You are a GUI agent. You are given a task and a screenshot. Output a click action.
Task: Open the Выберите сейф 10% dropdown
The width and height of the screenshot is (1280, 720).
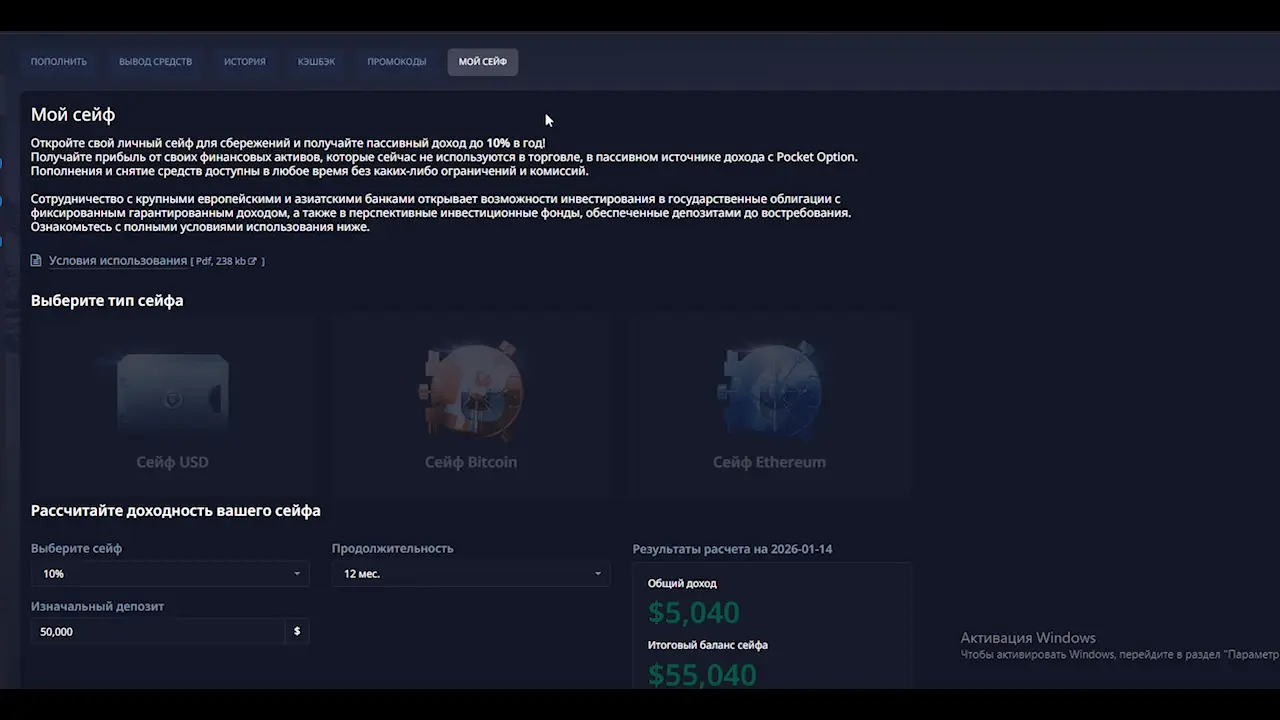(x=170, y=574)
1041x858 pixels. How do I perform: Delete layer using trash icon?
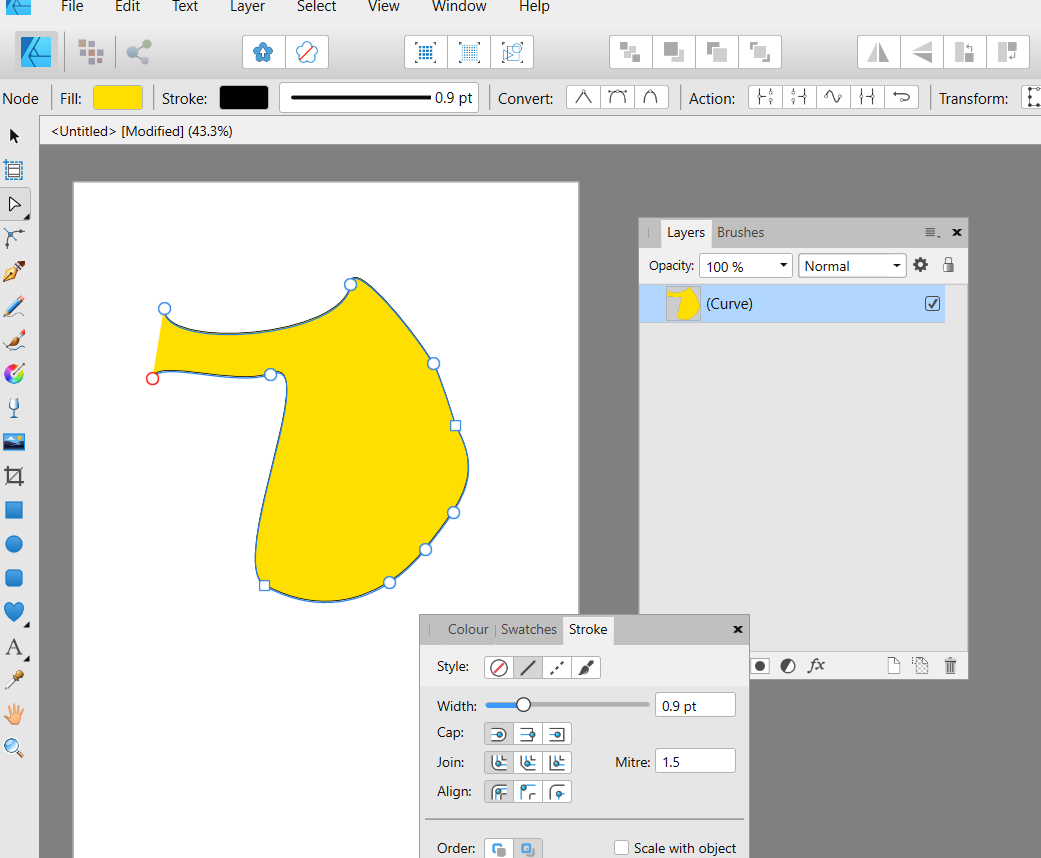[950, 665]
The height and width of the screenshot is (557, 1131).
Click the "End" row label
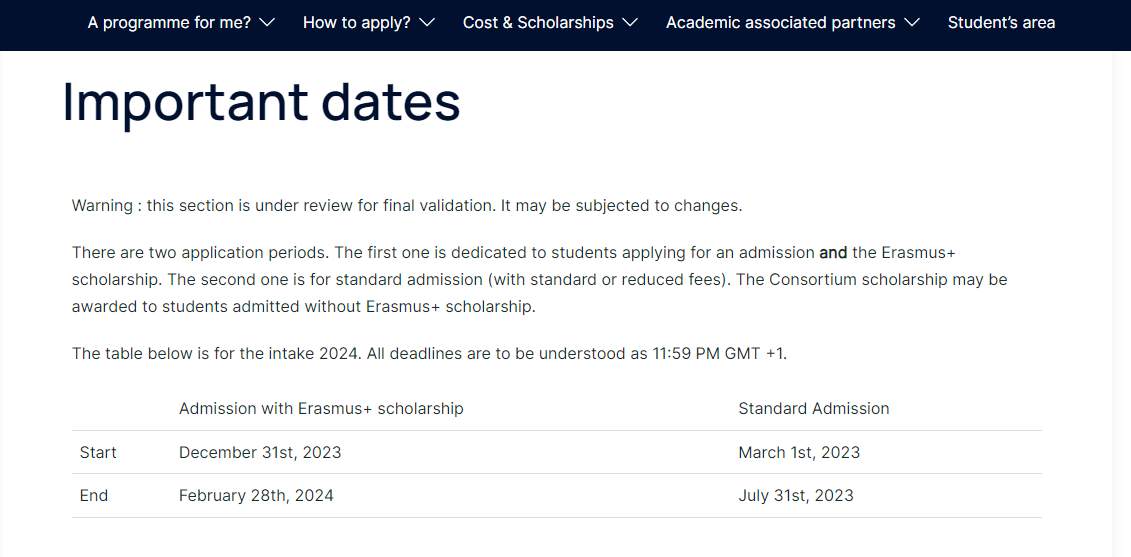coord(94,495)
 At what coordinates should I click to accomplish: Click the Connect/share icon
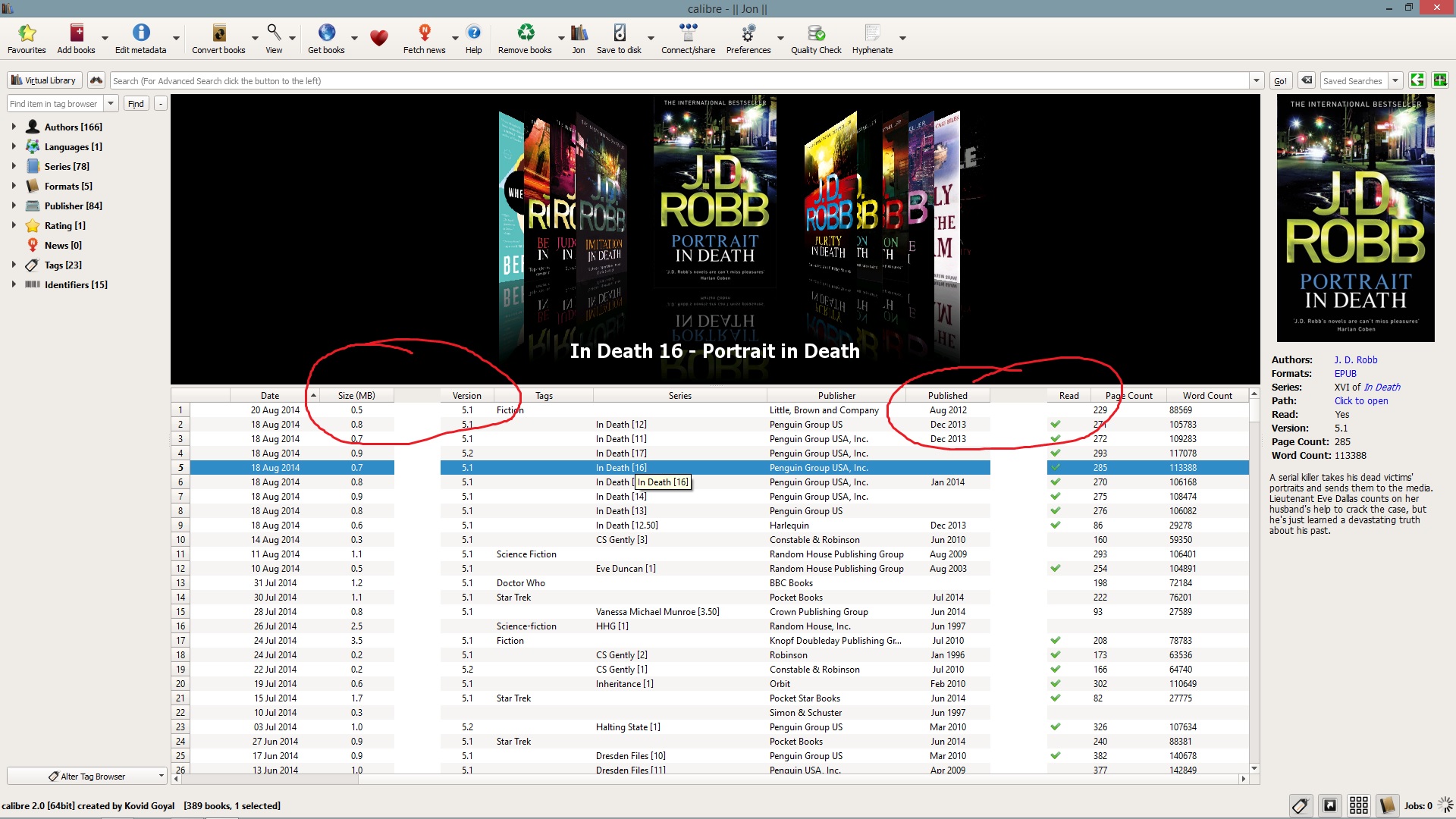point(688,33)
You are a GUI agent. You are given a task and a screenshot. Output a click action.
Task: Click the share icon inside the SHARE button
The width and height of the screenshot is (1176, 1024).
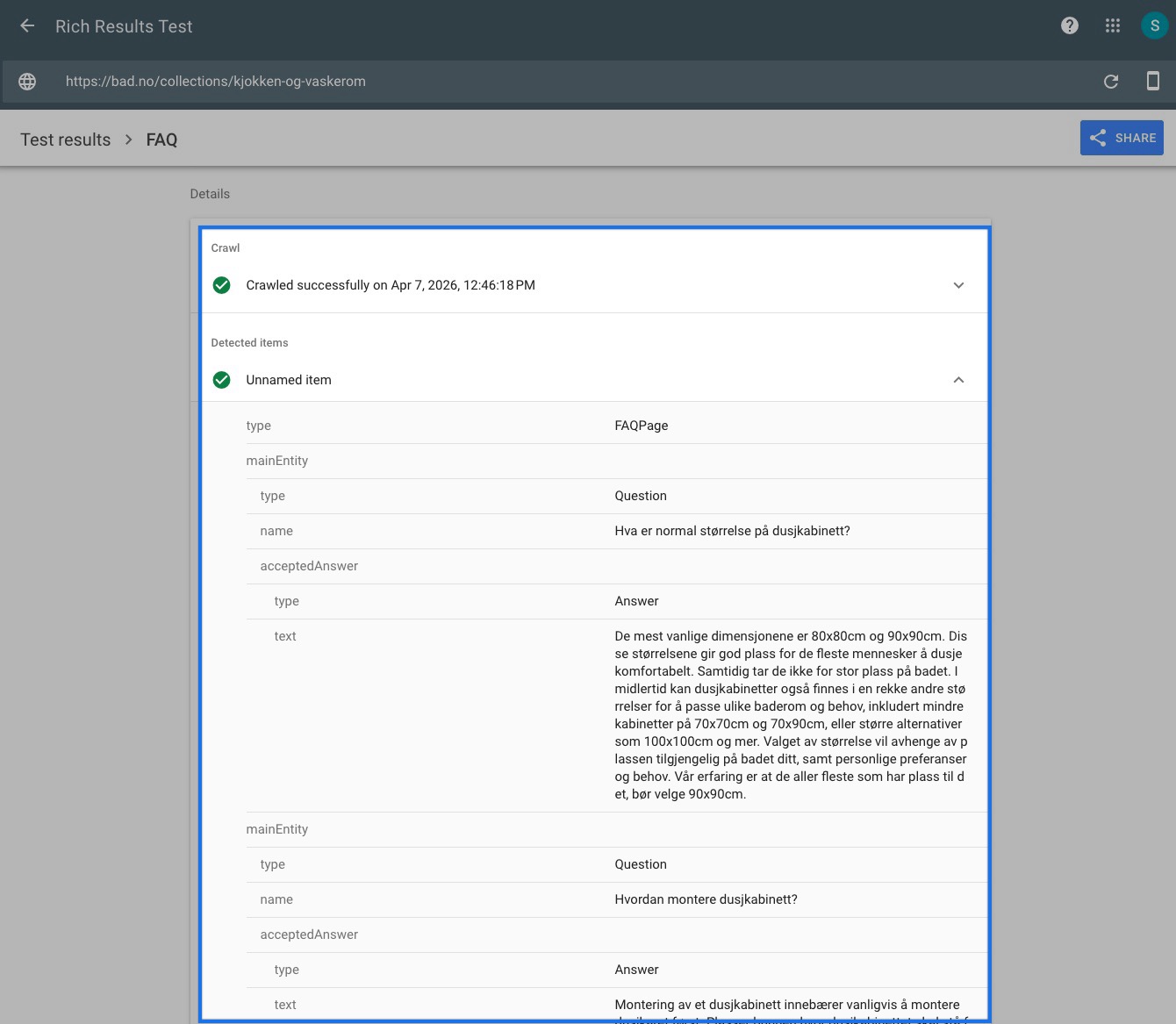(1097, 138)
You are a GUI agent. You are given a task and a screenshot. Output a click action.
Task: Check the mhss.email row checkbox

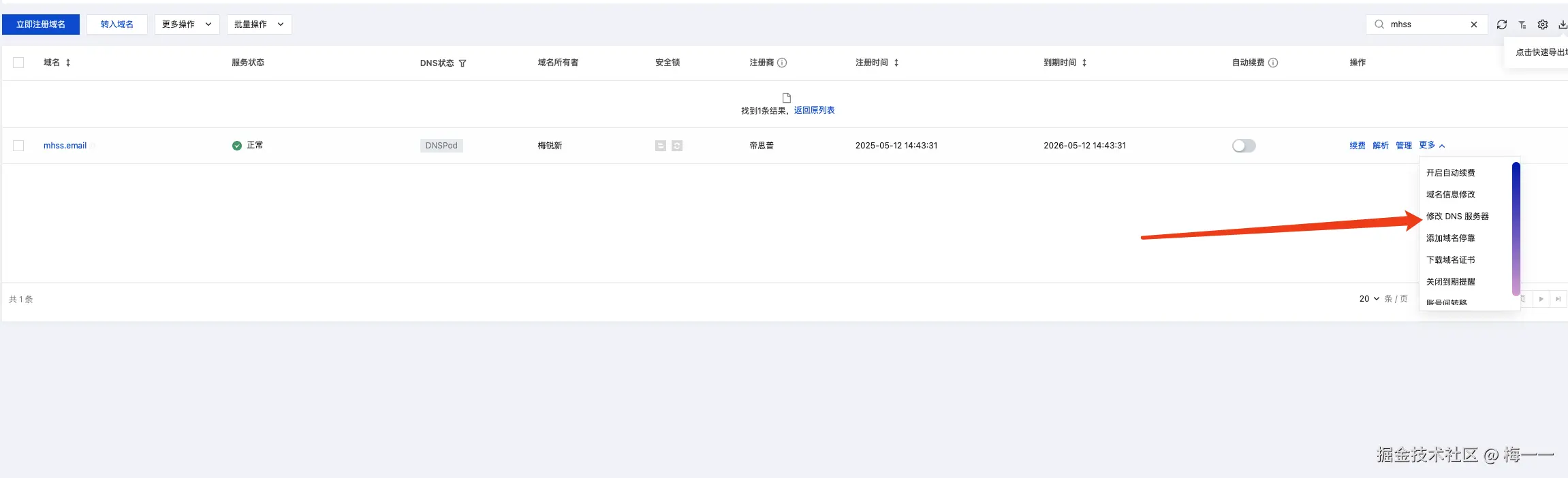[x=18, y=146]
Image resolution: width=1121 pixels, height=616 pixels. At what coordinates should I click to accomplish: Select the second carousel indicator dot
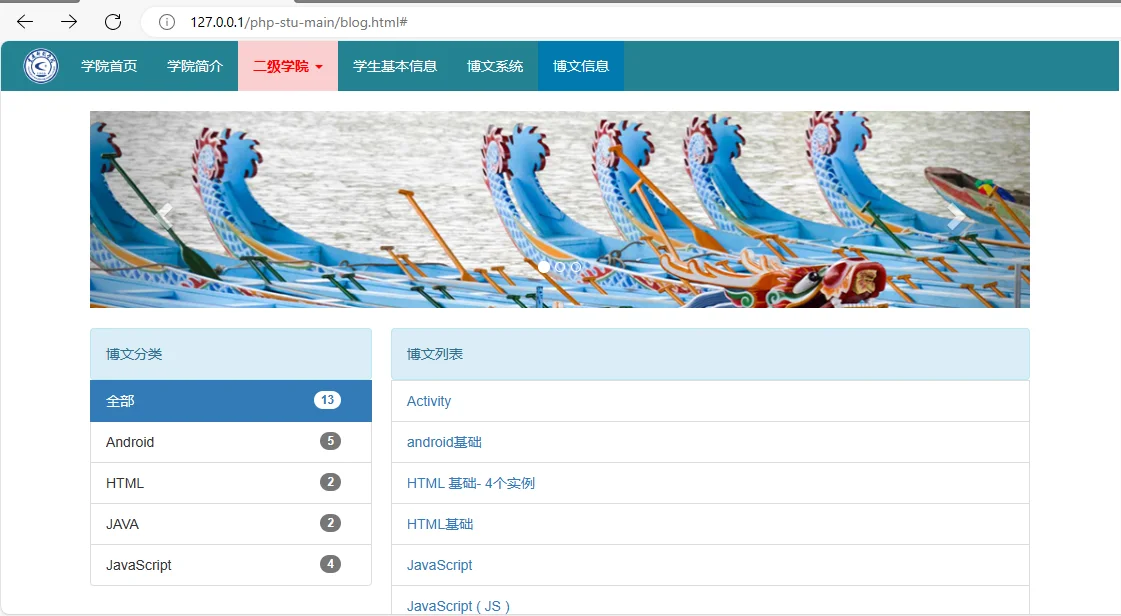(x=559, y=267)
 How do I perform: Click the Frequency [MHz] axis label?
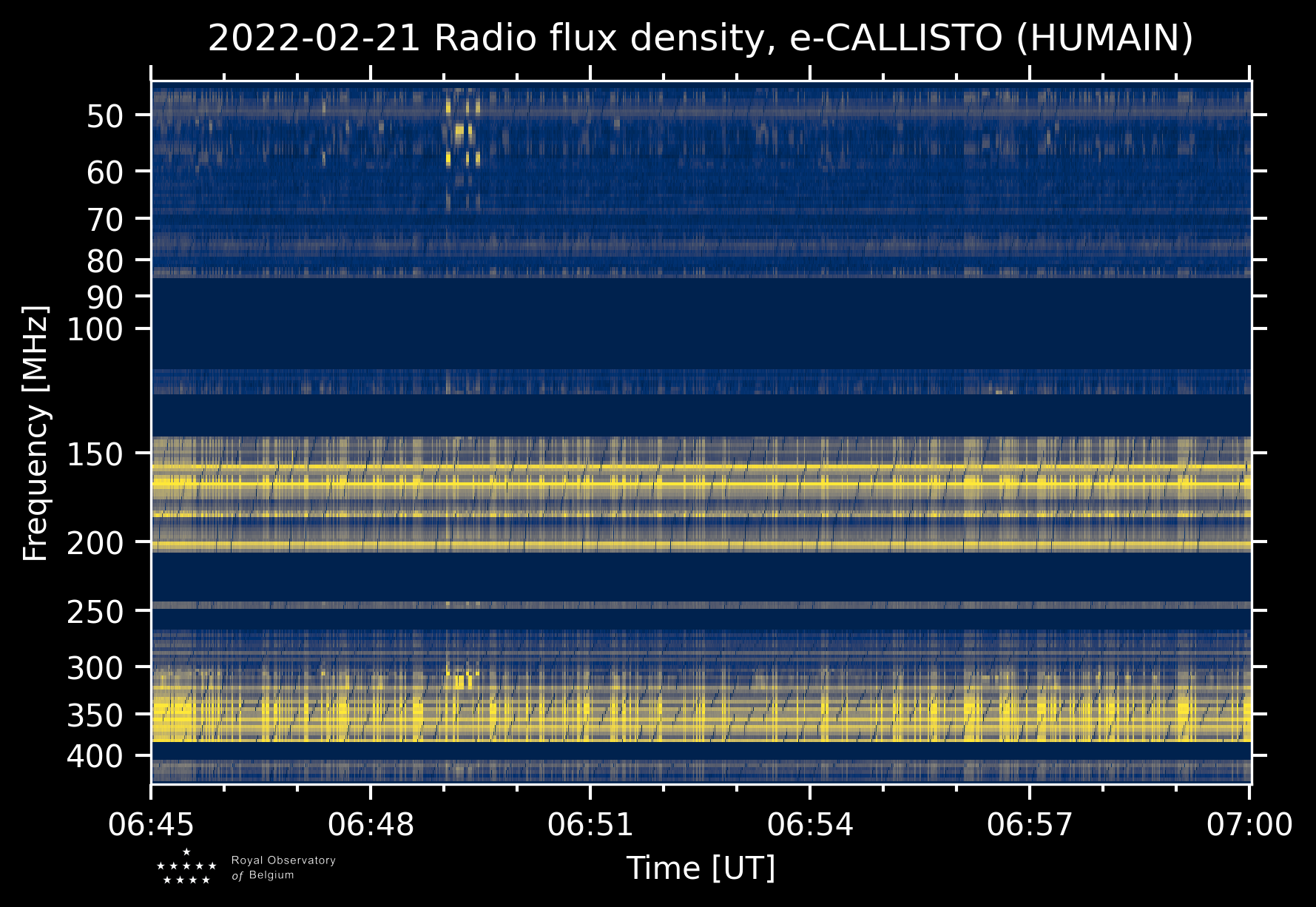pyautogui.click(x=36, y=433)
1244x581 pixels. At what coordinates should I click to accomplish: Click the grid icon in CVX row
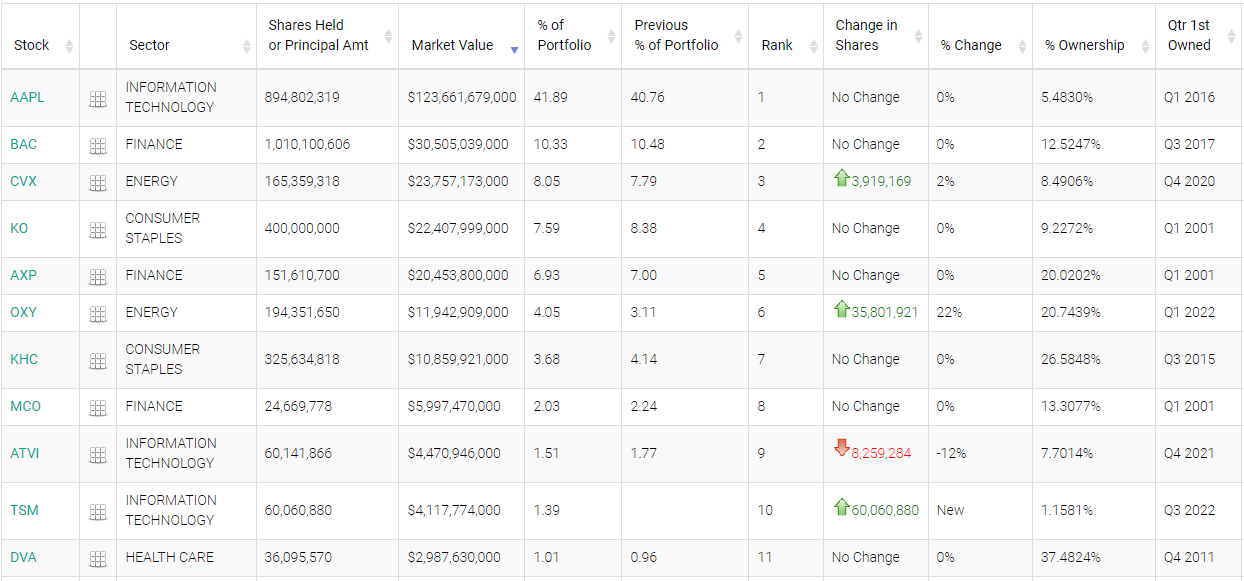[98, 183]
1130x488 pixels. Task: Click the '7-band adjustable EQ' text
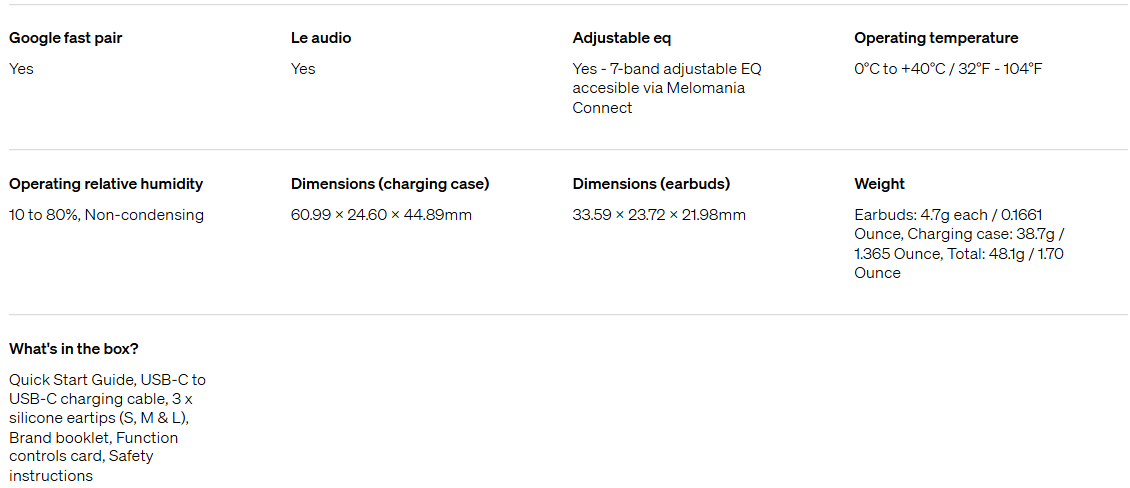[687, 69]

┄┄┄┄┄┄

SHORT EXERCISE:
Lay out each line of the records above as a Markdown table with the columns Index and Content, numbering the rows and skipping blank lines. Leave the pictures out of the table.

RESULT:
| Index | Content |
|---|---|
| 1 | You are a GUI agent. You are given a task and a screenshot. Output a click action. |
| 2 | Task: Open the Выберите сейф 10% dropdown |
| 3 | The width and height of the screenshot is (1280, 720). |
| 4 | (x=170, y=574) |
| 5 | 1041x858 pixels. How do I perform: Delete layer using trash icon? |
| 6 | [950, 665] |
| 7 | The height and width of the screenshot is (557, 1131). |
| 8 | Click the "End" row label |
| 9 | coord(94,495) |
| 10 |  At what coordinates should I click to accomplish: Click the Connect/share icon |
| 11 | point(688,33) |
| 12 | You are a GUI agent. You are given a task and a screenshot. Output a click action. |
| 13 | Task: Click the share icon inside the SHARE button |
| 14 | The width and height of the screenshot is (1176, 1024). |
| 15 | (1097, 138) |
| 16 | You are a GUI agent. You are given a task and a screenshot. Output a click action. |
| 17 | Task: Check the mhss.email row checkbox |
| 18 | [x=18, y=146] |
| 19 | Image resolution: width=1121 pixels, height=616 pixels. At what coordinates should I click to accomplish: Select the second carousel indicator dot |
| 20 | (x=559, y=267) |
| 21 |  How do I perform: Click the Frequency [MHz] axis label? |
| 22 | pyautogui.click(x=36, y=433) |
| 23 | 1244x581 pixels. At what coordinates should I click to accomplish: Click the grid icon in CVX row |
| 24 | [98, 183] |
| 25 | 1130x488 pixels. Task: Click the '7-band adjustable EQ' text |
| 26 | [687, 69] |